Order execution is the important activity performed by the position trader. In some cases, the position trader may take over execution of an order the sales trader may be having difficulty with. In another case, where the trader has other clients wishing to buy or sell the same stock, he or she will attempt to bring all the parties together, thus organizing and executing a large crossing trade at a mutually acceptable price. The position trader can thus interface and negotiate directly with the buyers and sellers or work through the sales traders. The role of the position trader is vital to providing additional liquidity available for its clients. They frequently act as an intermediary to match actual or prospective buyers and sellers in the stocks they trade.

→ Tasks for this exercise:
A) Extract every line in the listing below that contains the string "SABAI", treating uppercase and lowercase as different.
B) Write the next few sentences of the passage above on the position trader's role, picking up right after its last sentence.

→ Given information:
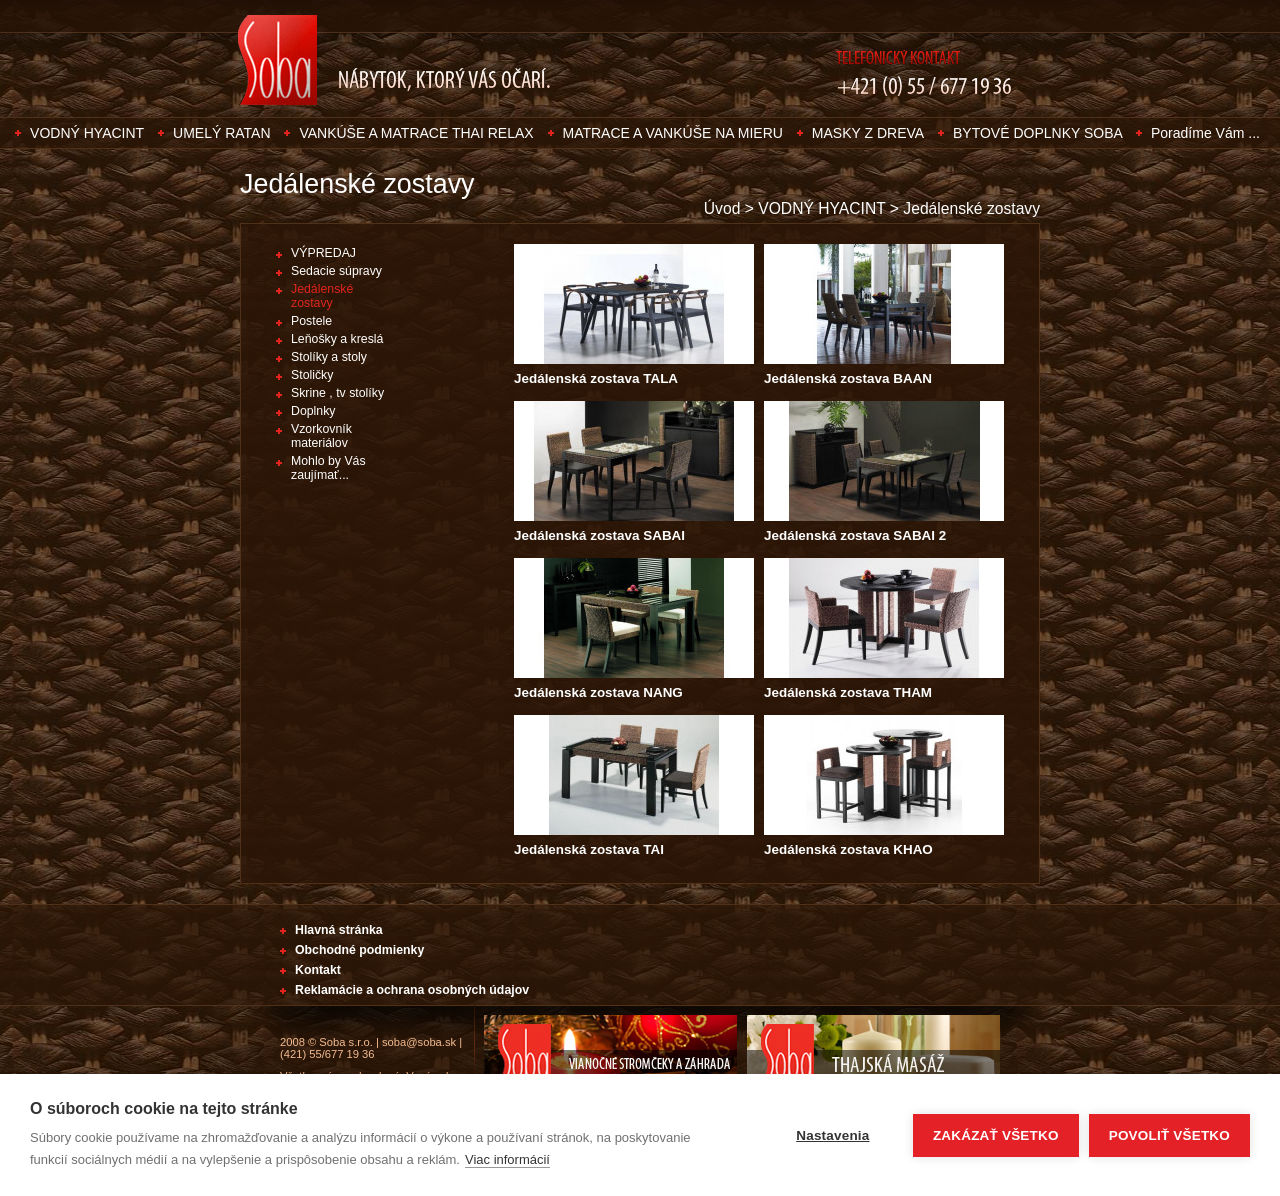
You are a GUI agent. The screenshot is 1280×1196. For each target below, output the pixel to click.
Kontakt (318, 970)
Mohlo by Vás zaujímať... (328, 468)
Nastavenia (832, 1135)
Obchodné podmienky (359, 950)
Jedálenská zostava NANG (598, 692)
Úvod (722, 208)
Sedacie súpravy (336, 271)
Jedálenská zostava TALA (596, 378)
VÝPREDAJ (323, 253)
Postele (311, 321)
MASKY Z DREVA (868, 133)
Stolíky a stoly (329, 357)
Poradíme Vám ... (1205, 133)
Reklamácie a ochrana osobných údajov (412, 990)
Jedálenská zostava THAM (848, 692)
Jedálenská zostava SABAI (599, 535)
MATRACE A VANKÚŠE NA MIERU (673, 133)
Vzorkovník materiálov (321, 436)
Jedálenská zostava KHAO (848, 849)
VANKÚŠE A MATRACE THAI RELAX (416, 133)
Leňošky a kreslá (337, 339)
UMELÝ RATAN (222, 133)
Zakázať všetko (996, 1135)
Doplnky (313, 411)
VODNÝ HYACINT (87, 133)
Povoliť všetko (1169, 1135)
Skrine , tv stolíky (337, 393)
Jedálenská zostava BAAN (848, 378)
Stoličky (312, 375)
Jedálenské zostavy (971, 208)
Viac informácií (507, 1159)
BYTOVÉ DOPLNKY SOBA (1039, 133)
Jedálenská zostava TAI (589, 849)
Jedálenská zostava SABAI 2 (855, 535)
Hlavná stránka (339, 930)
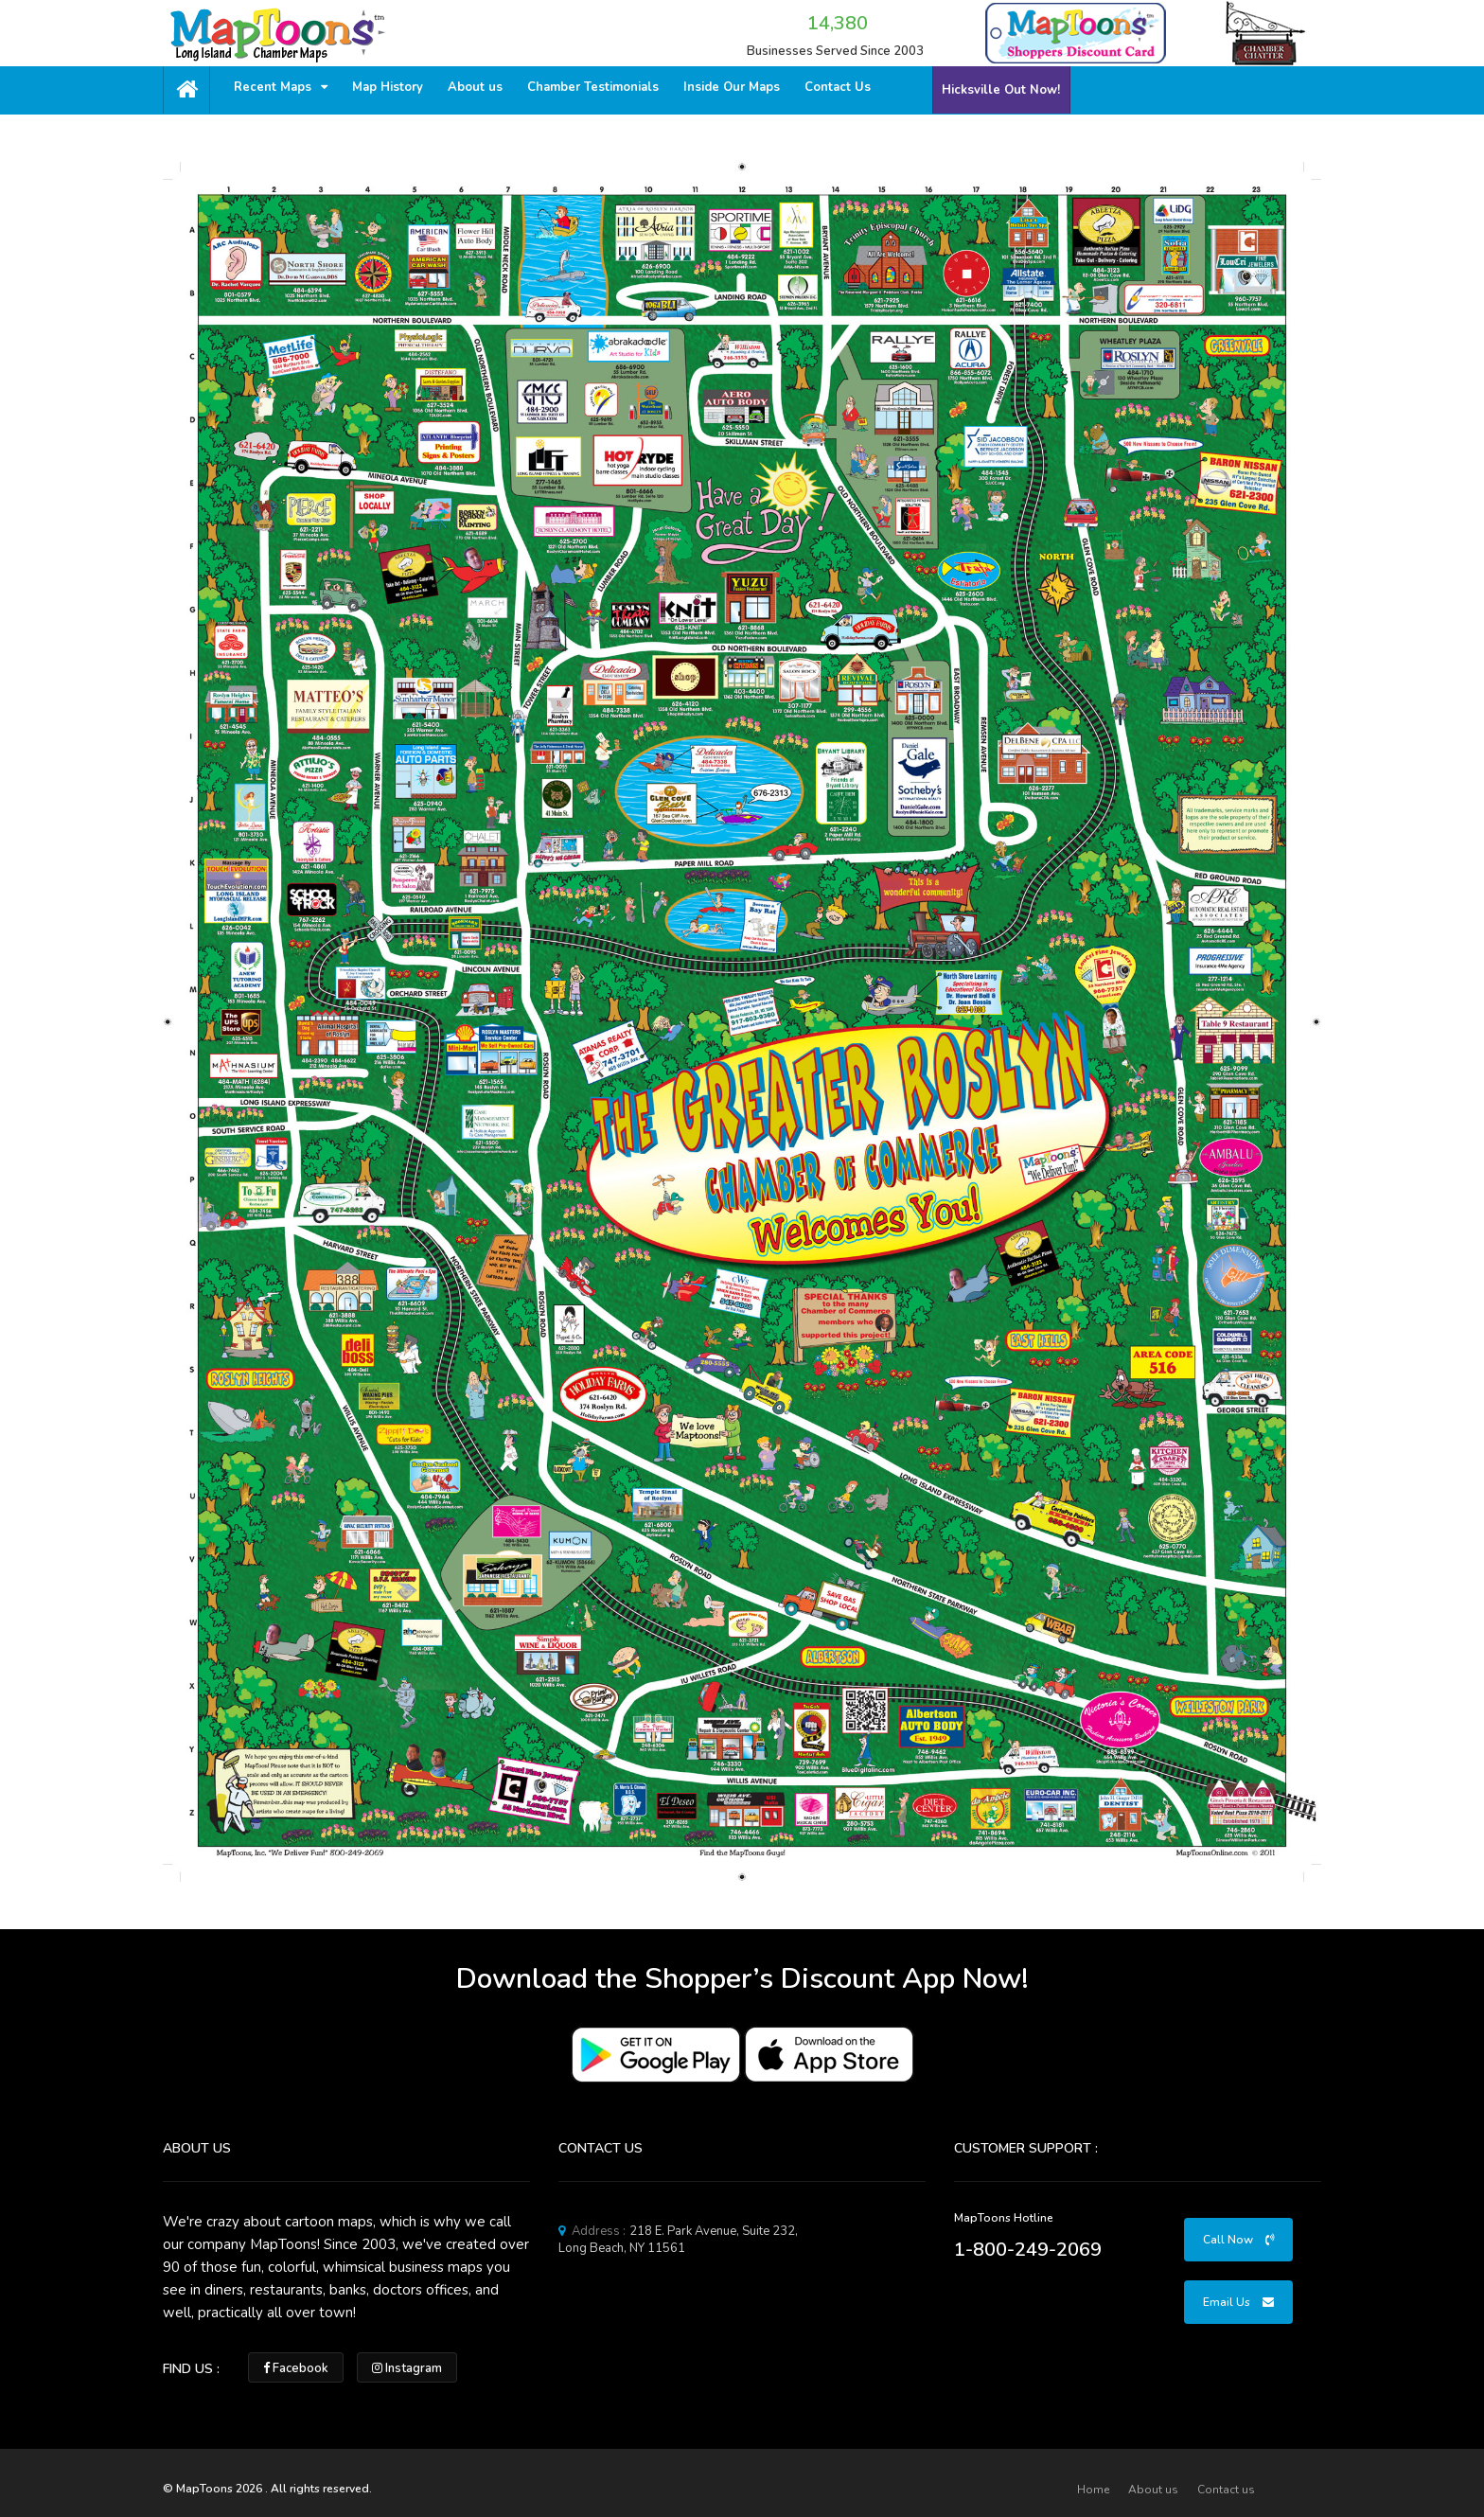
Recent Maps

→ Task results:
A)
Jedálenská zostava SABAI (599, 535)
Jedálenská zostava SABAI 2 (855, 535)

B)
The commitment of firm capital in trade execution and risk management of open stock positions are two activities that are performed exclusively by position traders. Position traders commit firm capital for their institutional clients as the buyer or seller of last resort in order to enable (or facilitate) the execution of a trade. This is one particular activity that is highly valued by institutional clients and may occur, for example, when a client needs to buy a stock that is not readily available for sale in the marketplace or through other clients of the broker‐dealer. The position trader can step in as the seller, providing liquidity otherwise unavailable in the market by selling the stock short. Price and trade quantity are negotiated with the buy‐side trader and are based on many factors, such as trading volumes, current short interest, current market conditions, anticipated price movement of the stock, and other client‐related considerations. The trade is then negotiated with the buy‐side trader and can occur directly with the position trader or through the sales trader assigned to the account. For the position trader, this transaction results in a short position in the stock. If the client had been a seller of the stock in this example, the capital commitment would have been a long position for the position trader.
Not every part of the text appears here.